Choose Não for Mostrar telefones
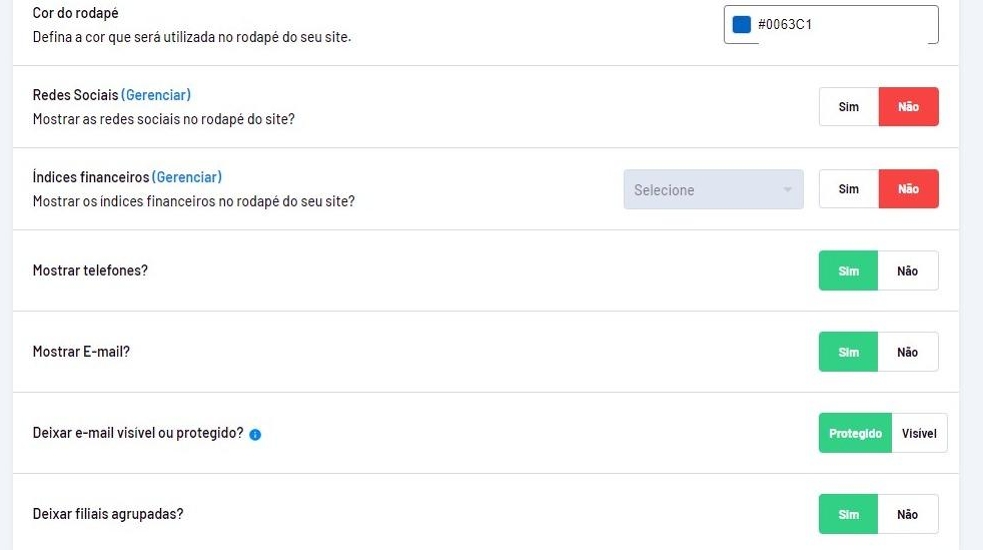(x=908, y=271)
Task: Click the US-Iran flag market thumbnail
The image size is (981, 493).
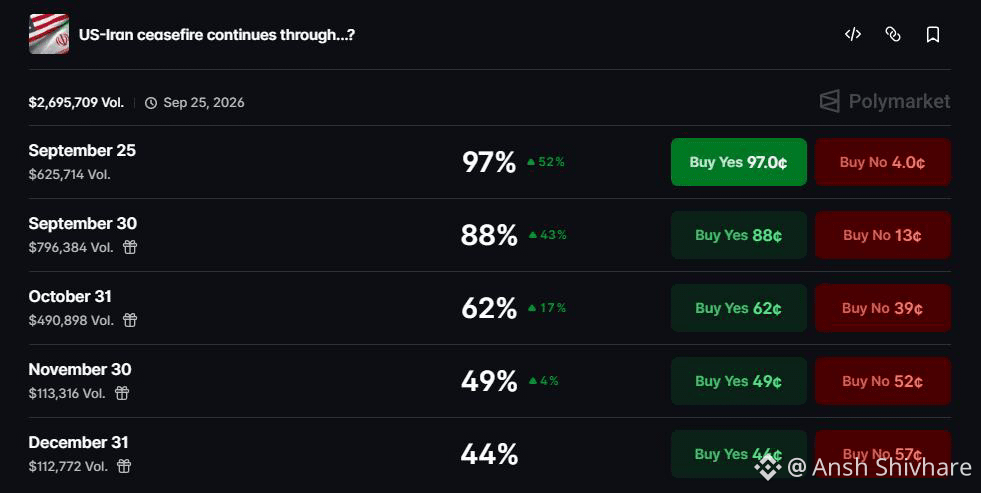Action: pos(49,34)
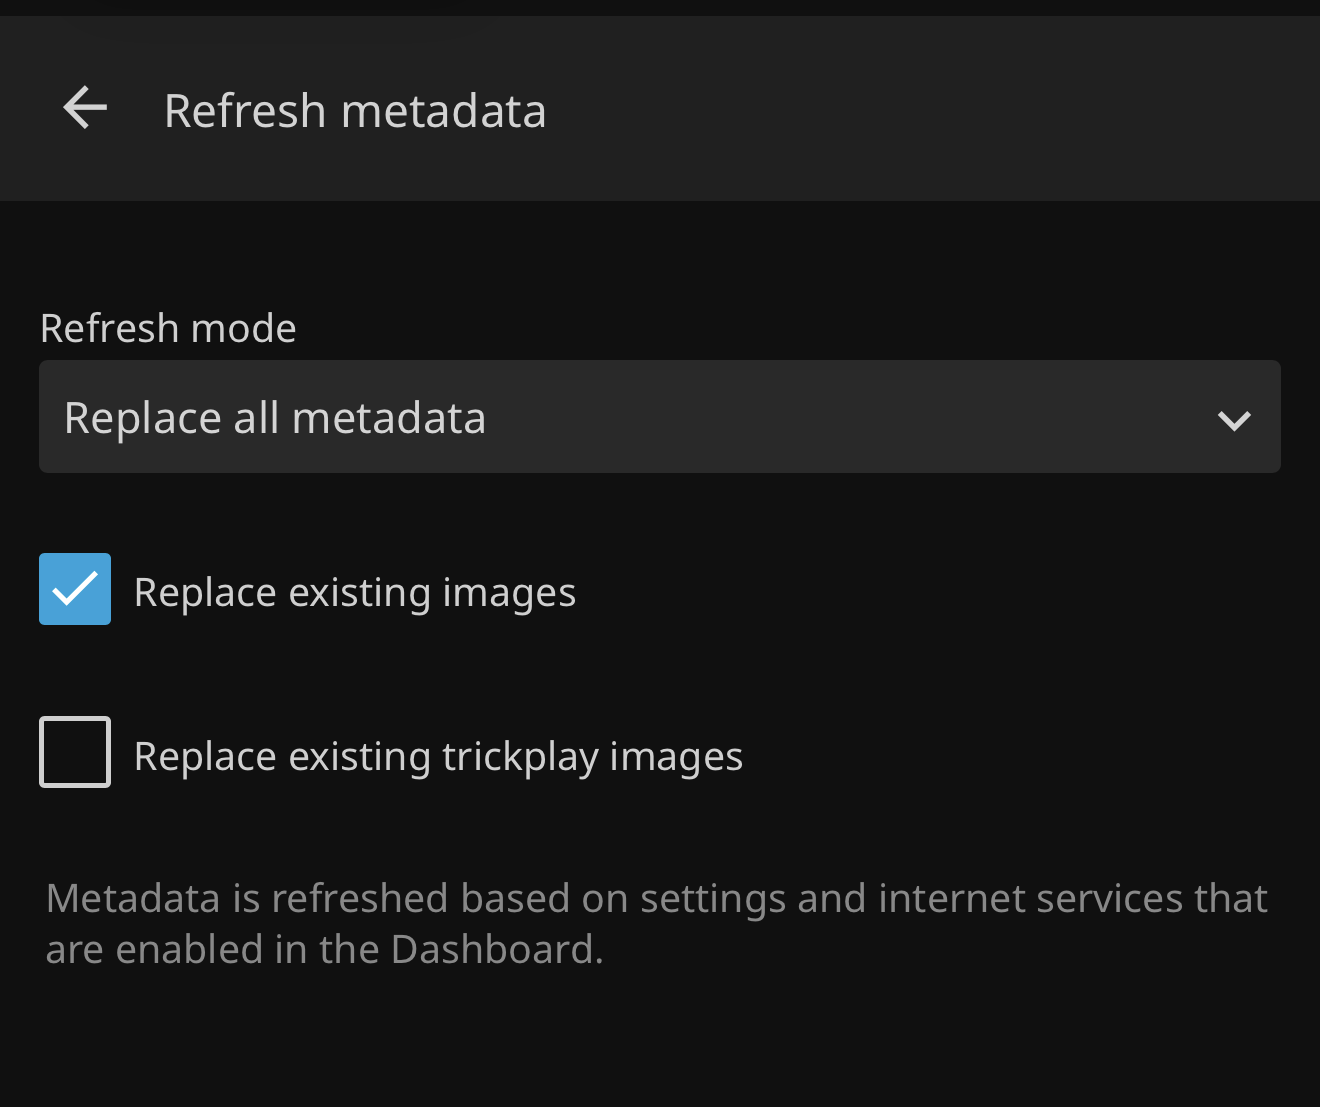Uncheck the Replace existing images checkbox
The image size is (1320, 1107).
pos(75,589)
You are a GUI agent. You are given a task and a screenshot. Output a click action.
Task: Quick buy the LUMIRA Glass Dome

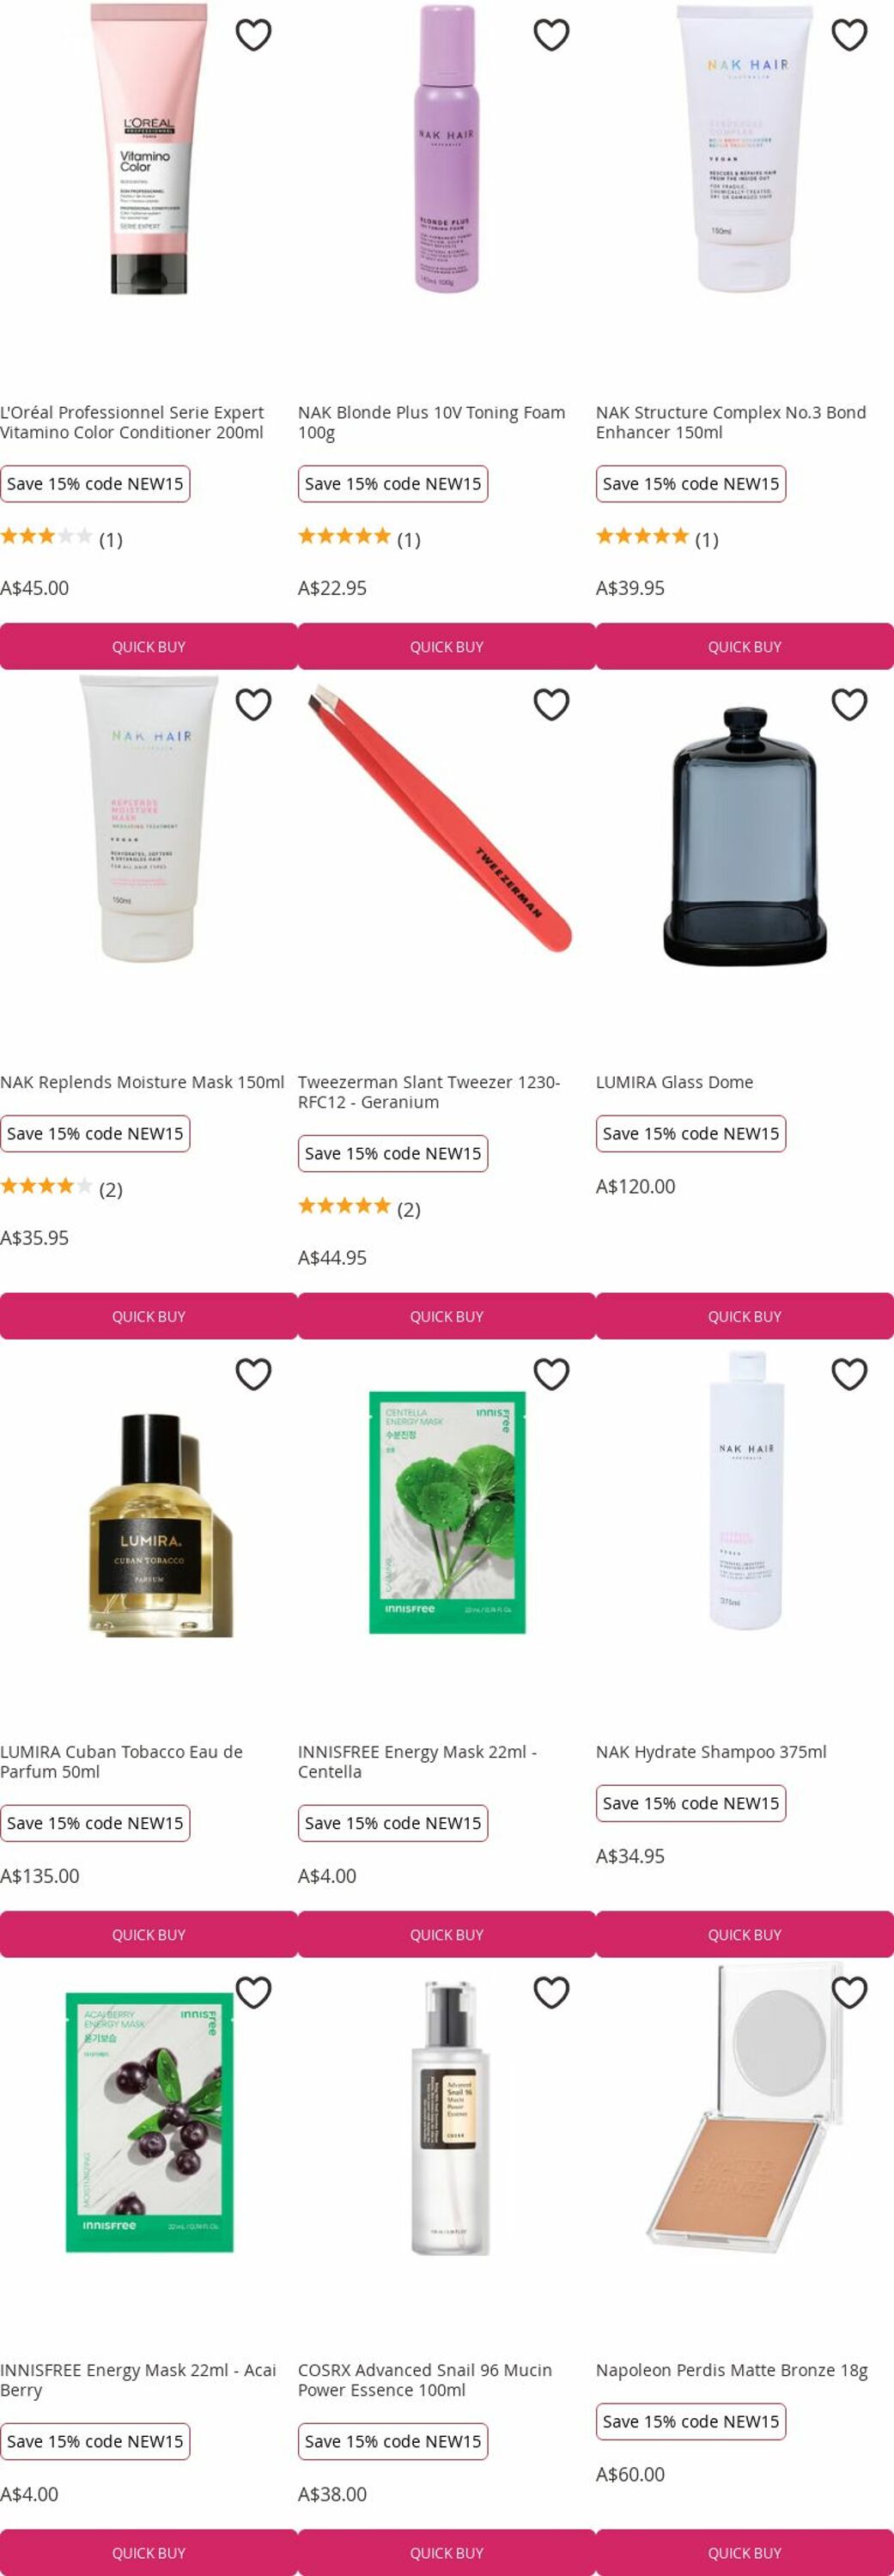click(745, 1316)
•••••
• [What is expected]:
The records above are to be restated exactly, without their pictures.

• [Exercise result]:
Choose Não for Mostrar telefones
(x=908, y=271)
Task: Click the US-Iran flag market thumbnail
The image size is (981, 493).
Action: pos(49,34)
Uncheck the Replace existing images checkbox
The image size is (1320, 1107).
pos(75,589)
You are a GUI agent. You are given a task and a screenshot. Output a click action.
Task: Quick buy the LUMIRA Glass Dome

click(745, 1316)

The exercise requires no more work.